# Given information start

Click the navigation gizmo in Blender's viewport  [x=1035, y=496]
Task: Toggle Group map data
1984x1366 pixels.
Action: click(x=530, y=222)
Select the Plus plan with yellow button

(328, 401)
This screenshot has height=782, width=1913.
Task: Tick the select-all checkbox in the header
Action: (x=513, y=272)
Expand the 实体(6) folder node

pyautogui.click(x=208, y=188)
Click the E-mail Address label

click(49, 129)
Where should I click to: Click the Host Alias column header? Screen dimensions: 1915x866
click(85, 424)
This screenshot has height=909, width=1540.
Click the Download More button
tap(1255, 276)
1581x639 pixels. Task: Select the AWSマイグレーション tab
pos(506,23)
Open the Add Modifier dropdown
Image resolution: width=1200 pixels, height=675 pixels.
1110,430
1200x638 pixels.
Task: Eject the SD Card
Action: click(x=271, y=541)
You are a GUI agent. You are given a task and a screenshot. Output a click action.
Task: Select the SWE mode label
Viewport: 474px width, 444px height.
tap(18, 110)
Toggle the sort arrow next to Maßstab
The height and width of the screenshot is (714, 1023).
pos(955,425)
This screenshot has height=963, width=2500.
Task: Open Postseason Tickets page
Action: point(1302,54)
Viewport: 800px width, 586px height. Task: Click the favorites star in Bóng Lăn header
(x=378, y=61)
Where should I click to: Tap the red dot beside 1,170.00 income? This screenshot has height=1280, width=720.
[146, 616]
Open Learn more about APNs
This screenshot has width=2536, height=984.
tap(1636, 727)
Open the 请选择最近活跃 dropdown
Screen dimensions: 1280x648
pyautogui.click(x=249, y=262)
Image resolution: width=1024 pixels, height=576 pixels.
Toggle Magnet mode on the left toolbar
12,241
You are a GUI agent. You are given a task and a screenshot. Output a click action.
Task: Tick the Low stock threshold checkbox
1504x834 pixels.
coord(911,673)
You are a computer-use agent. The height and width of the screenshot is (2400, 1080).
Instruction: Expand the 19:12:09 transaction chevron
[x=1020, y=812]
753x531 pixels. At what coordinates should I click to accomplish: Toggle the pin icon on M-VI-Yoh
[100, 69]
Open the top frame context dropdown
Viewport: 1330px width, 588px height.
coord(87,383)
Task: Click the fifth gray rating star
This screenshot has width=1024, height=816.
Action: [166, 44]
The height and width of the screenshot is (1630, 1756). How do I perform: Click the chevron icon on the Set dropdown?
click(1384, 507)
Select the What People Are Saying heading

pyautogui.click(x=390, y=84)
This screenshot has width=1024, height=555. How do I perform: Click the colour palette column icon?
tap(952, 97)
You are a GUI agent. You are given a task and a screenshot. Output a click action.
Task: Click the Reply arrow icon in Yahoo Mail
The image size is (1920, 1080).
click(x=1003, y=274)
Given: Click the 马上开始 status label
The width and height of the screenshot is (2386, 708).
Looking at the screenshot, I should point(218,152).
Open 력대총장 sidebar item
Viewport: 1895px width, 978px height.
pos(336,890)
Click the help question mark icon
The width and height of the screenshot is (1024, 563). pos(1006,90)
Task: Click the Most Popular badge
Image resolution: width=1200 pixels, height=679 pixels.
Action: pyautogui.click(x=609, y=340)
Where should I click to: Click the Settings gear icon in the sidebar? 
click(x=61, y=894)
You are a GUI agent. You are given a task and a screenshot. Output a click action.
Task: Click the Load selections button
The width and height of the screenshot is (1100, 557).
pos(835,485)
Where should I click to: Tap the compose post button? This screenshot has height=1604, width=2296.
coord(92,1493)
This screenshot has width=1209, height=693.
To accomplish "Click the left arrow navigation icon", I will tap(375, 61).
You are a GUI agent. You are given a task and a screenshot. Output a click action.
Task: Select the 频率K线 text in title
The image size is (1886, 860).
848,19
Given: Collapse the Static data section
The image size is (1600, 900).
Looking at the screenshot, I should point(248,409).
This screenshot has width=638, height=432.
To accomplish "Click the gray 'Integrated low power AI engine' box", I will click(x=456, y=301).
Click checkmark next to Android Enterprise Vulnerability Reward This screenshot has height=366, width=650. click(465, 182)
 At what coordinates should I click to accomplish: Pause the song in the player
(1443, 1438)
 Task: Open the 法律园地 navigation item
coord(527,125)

# Given information end

### What is being asked:
Put each line of the rows above into a JSON list of strings, one string per line, omitting blank lines.

### Written answer:
[
  "Click the navigation gizmo in Blender's viewport  [x=1035, y=496]",
  "Task: Toggle Group map data",
  "1984x1366 pixels.",
  "Action: click(x=530, y=222)",
  "Select the Plus plan with yellow button",
  "(328, 401)",
  "This screenshot has height=782, width=1913.",
  "Task: Tick the select-all checkbox in the header",
  "Action: (x=513, y=272)",
  "Expand the 实体(6) folder node",
  "pyautogui.click(x=208, y=188)",
  "Click the E-mail Address label",
  "click(49, 129)",
  "Where should I click to: Click the Host Alias column header? Screen dimensions: 1915x866",
  "click(85, 424)",
  "This screenshot has height=909, width=1540.",
  "Click the Download More button",
  "tap(1255, 276)",
  "1581x639 pixels. Task: Select the AWSマイグレーション tab",
  "pos(506,23)",
  "Open the Add Modifier dropdown",
  "Image resolution: width=1200 pixels, height=675 pixels.",
  "1110,430",
  "1200x638 pixels.",
  "Task: Eject the SD Card",
  "Action: click(x=271, y=541)",
  "You are a GUI agent. You are given a task and a screenshot. Output a click action.",
  "Task: Select the SWE mode label",
  "Viewport: 474px width, 444px height.",
  "tap(18, 110)",
  "Toggle the sort arrow next to Maßstab",
  "The height and width of the screenshot is (714, 1023).",
  "pos(955,425)",
  "This screenshot has height=963, width=2500.",
  "Task: Open Postseason Tickets page",
  "Action: point(1302,54)",
  "Viewport: 800px width, 586px height. Task: Click the favorites star in Bóng Lăn header",
  "(x=378, y=61)",
  "Where should I click to: Tap the red dot beside 1,170.00 income? This screenshot has height=1280, width=720.",
  "[146, 616]",
  "Open Learn more about APNs",
  "This screenshot has width=2536, height=984.",
  "tap(1636, 727)",
  "Open the 请选择最近活跃 dropdown",
  "Screen dimensions: 1280x648",
  "pyautogui.click(x=249, y=262)",
  "Image resolution: width=1024 pixels, height=576 pixels.",
  "Toggle Magnet mode on the left toolbar",
  "12,241",
  "You are a GUI agent. You are given a task and a screenshot. Output a click action.",
  "Task: Tick the Low stock threshold checkbox",
  "1504x834 pixels.",
  "coord(911,673)",
  "You are a computer-use agent. The height and width of the screenshot is (2400, 1080).",
  "Instruction: Expand the 19:12:09 transaction chevron",
  "[x=1020, y=812]",
  "753x531 pixels. At what coordinates should I click to accomplish: Toggle the pin icon on M-VI-Yoh",
  "[100, 69]",
  "Open the top frame context dropdown",
  "Viewport: 1330px width, 588px height.",
  "coord(87,383)",
  "Task: Click the fifth gray rating star",
  "This screenshot has width=1024, height=816.",
  "Action: [166, 44]",
  "The height and width of the screenshot is (1630, 1756). How do I perform: Click the chevron icon on the Set dropdown?",
  "click(1384, 507)",
  "Select the What People Are Saying heading",
  "pyautogui.click(x=390, y=84)",
  "This screenshot has width=1024, height=555. How do I perform: Click the colour palette column icon?",
  "tap(952, 97)",
  "You are a GUI agent. You are given a task and a screenshot. Output a click action.",
  "Task: Click the Reply arrow icon in Yahoo Mail",
  "The image size is (1920, 1080).",
  "click(x=1003, y=274)",
  "Given: Click the 马上开始 status label",
  "The width and height of the screenshot is (2386, 708).",
  "Looking at the screenshot, I should point(218,152).",
  "Open 력대총장 sidebar item",
  "Viewport: 1895px width, 978px height.",
  "pos(336,890)",
  "Click the help question mark icon",
  "The width and height of the screenshot is (1024, 563). pos(1006,90)",
  "Task: Click the Most Popular badge",
  "Image resolution: width=1200 pixels, height=679 pixels.",
  "Action: pyautogui.click(x=609, y=340)",
  "Where should I click to: Click the Settings gear icon in the sidebar? ",
  "click(x=61, y=894)",
  "You are a GUI agent. You are given a task and a screenshot. Output a click action.",
  "Task: Click the Load selections button",
  "The width and height of the screenshot is (1100, 557).",
  "pos(835,485)",
  "Where should I click to: Tap the compose post button? This screenshot has height=1604, width=2296.",
  "coord(92,1493)",
  "This screenshot has width=1209, height=693.",
  "To accomplish \"Click the left arrow navigation icon\", I will tap(375, 61).",
  "You are a GUI agent. You are given a task and a screenshot. Output a click action.",
  "Task: Select the 频率K线 text in title",
  "The image size is (1886, 860).",
  "848,19",
  "Given: Collapse the Static data section",
  "The image size is (1600, 900).",
  "Looking at the screenshot, I should point(248,409).",
  "This screenshot has width=638, height=432.",
  "To accomplish \"Click the gray 'Integrated low power AI engine' box\", I will click(x=456, y=301).",
  "Click checkmark next to Android Enterprise Vulnerability Reward This screenshot has height=366, width=650. click(465, 182)",
  " At what coordinates should I click to accomplish: Pause the song in the player",
  "(1443, 1438)",
  " Task: Open the 法律园地 navigation item",
  "coord(527,125)"
]